His insinuation that I was an incompetent fool had me fisting my hand in the fabric of the chair, trying to keep myself for punching the wizened old man.

“So you’re saying that you’re firing me because someone had a piece of paper as proof that they are smart?” I was beyond irritated.

All my life people had looked down on me because I barley had a second grade education in the government’s eyes, but I was smarter than half the idiots that came out of the universities. At age eight I had taught myself how to read a thousand paged novel and mechanic manuals. By the time I was nine I could write and easily understand a three hundred paged essay on economics and politics. I wouldn’t consider myself a genius, by no means, but I was pretty smart, and I knew it.

“Very good Mr. Mutou,” the man across from me sneered in a patronizing tone. “You understand it then.”

I grimaced at him. I hated people who thought they were better than me just because they had a signed piece of flimsy paper that said they were smarter. “You don’t understand how much I need this job.” I hated begging even more than I hated those college graduate dolts, but I could live with a bruised pride and little to no dignity. I couldn’t live without my precious Yugi. My aibou. My other half.

“You know,” my ex-boss sneered. “I hate people like you.”

What?” I hiss, incredulous. Did this guy actually have the audacity to say that to me? I mean, I knew when I worked for him that he was a hard man to get along with, but he seriously just crossed a line.
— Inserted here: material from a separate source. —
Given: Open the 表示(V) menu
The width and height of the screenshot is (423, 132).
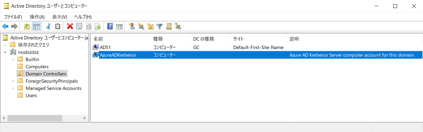Looking at the screenshot, I should tap(60, 17).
“You people,” he said with contempt. “You make me sick. You and your kind; you’re all a bunch of lazy bums. You couldn’t bring yourself to get off your ass to go to school, so you beg those of us who have jobs because we got an education to give you jobs or money, all because you were to indolent to go to school.”

My hand balled into a fist at his apathetic words. As if I wasn’t a diligent worker. As if I had a choice to drop out of school. As if I was just another dropout and loser.

I was so angry that I could barely keep myself from lashing out. I used all my willpower to keep myself in my seat and school my face into an expressionless mask. It wasn’t an easy thing to do when someone was degrading everything I’d done to keep Yugi in school. To keep my hikari safe. I would have no one say that I’d been lazy while trying to juggle a job, bills, and raising a child when I’d only been a child myself.